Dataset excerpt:
◇ ◇ ◇ ◇ ◇
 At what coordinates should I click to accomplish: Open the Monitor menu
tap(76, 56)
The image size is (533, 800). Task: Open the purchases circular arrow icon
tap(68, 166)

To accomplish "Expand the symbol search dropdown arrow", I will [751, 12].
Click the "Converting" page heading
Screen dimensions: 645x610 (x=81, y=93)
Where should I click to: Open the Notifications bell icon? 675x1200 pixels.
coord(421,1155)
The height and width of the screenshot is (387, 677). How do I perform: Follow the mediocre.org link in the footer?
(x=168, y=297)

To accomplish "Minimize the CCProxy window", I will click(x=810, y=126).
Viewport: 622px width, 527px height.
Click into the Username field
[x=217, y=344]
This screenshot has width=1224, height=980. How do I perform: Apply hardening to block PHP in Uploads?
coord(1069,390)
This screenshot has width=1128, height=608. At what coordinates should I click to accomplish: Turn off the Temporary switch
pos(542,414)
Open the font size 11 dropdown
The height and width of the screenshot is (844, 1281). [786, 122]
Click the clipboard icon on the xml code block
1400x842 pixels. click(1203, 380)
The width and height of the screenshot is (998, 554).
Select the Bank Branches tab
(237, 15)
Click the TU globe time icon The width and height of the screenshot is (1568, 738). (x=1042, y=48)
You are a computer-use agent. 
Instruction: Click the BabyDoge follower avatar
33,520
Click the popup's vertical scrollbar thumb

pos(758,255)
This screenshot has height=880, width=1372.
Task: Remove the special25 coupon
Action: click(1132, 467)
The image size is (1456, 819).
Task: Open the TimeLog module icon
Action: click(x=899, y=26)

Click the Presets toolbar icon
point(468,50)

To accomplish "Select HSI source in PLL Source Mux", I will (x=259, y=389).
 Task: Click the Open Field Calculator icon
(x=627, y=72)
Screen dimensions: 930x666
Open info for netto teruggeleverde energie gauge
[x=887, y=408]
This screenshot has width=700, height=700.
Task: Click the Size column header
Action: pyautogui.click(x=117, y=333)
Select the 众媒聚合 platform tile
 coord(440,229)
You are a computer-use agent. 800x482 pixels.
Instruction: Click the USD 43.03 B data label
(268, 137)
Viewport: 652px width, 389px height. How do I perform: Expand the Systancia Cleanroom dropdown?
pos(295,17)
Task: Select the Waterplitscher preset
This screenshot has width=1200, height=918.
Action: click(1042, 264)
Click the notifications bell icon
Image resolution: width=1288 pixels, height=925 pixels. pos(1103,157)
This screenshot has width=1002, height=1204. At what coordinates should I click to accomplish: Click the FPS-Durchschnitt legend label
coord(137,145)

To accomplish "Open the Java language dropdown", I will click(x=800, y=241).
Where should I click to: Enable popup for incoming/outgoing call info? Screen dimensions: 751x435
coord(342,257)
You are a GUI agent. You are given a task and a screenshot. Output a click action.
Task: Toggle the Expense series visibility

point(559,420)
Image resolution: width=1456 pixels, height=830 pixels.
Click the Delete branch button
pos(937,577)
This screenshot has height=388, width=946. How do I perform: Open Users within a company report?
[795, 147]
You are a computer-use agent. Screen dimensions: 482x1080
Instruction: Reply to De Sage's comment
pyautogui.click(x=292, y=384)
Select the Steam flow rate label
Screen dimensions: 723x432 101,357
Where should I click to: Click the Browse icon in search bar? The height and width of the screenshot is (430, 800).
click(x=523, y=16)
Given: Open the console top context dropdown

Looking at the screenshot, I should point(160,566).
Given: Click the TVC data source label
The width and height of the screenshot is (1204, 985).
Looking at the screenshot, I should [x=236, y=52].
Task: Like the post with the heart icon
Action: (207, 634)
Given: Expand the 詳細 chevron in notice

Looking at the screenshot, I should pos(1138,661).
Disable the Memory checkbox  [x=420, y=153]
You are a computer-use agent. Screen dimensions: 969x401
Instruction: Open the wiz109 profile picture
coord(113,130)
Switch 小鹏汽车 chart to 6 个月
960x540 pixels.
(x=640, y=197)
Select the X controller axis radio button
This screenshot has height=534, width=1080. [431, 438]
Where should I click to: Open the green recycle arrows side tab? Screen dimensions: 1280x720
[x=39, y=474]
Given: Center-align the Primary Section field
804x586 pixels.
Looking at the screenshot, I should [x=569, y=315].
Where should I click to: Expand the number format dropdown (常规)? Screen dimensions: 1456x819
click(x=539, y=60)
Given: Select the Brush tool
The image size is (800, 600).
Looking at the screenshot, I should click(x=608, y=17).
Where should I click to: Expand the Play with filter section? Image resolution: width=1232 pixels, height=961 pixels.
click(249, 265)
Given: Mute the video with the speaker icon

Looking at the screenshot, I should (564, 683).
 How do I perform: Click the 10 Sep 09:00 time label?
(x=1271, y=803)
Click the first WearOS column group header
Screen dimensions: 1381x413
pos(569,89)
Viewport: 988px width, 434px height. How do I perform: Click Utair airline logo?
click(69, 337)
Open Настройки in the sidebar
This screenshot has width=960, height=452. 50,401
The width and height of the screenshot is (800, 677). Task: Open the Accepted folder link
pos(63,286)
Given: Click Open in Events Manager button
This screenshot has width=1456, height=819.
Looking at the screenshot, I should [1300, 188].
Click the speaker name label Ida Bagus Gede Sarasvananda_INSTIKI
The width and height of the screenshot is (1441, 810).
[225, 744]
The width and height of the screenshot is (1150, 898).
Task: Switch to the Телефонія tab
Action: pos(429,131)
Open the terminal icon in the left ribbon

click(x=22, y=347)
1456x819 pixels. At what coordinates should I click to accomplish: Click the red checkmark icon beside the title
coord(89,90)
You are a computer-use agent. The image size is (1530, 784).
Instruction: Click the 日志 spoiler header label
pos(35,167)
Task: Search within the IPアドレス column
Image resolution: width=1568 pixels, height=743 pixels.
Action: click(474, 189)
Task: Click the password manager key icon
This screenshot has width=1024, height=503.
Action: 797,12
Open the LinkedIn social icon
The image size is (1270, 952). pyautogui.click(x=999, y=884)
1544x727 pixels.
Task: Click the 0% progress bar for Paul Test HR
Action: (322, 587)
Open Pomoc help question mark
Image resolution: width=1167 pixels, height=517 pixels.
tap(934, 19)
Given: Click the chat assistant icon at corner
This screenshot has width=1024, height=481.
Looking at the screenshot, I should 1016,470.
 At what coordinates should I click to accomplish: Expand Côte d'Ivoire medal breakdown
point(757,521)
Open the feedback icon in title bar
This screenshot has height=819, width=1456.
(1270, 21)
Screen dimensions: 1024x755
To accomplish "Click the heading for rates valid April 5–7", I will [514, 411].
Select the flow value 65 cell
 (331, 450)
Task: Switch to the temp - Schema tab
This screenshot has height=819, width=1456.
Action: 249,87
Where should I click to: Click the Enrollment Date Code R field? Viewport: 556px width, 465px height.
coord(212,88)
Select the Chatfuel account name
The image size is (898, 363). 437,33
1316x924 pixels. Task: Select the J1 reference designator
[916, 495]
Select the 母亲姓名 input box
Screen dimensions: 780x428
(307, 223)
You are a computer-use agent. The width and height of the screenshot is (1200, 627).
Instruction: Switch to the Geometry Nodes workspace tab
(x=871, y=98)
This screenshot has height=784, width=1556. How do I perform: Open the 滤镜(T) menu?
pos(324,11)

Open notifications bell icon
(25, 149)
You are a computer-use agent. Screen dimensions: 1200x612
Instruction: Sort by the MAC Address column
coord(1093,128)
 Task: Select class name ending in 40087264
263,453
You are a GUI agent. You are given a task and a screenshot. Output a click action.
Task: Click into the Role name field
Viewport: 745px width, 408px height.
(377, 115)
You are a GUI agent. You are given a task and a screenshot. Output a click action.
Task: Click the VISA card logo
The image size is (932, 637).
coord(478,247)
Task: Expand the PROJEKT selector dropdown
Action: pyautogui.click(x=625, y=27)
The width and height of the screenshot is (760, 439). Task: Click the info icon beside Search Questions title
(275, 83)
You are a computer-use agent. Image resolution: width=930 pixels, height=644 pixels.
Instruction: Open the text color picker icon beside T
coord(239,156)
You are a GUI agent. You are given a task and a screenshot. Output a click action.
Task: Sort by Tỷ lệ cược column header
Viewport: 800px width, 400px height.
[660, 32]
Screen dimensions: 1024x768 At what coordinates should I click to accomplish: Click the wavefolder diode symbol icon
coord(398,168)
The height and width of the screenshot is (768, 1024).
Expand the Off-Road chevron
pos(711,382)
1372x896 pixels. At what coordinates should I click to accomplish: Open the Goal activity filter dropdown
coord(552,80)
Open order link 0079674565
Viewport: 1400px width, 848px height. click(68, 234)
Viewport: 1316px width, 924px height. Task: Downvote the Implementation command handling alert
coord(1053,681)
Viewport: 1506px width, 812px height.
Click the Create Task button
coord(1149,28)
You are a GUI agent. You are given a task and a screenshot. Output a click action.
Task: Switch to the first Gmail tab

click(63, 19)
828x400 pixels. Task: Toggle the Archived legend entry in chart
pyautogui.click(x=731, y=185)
◇ ◇ ◇ ◇ ◇
*WHAT TO DO*
Please arrange the lines of the material above, from the line containing "The height and width of the screenshot is (387, 677)." through the line containing "1400x842 pixels. click(1203, 380)", as a JSON list of strings with one string per line. Leave out blank lines.

*IN RESPONSE*
[
  "The height and width of the screenshot is (387, 677). How do I perform: Follow the mediocre.org link in the footer?",
  "(x=168, y=297)",
  "To accomplish \"Minimize the CCProxy window\", I will click(x=810, y=126).",
  "Viewport: 622px width, 527px height.",
  "Click into the Username field",
  "[x=217, y=344]",
  "This screenshot has width=1224, height=980. How do I perform: Apply hardening to block PHP in Uploads?",
  "coord(1069,390)",
  "This screenshot has width=1128, height=608. At what coordinates should I click to accomplish: Turn off the Temporary switch",
  "pos(542,414)",
  "Open the font size 11 dropdown",
  "The height and width of the screenshot is (844, 1281). [786, 122]",
  "Click the clipboard icon on the xml code block",
  "1400x842 pixels. click(1203, 380)"
]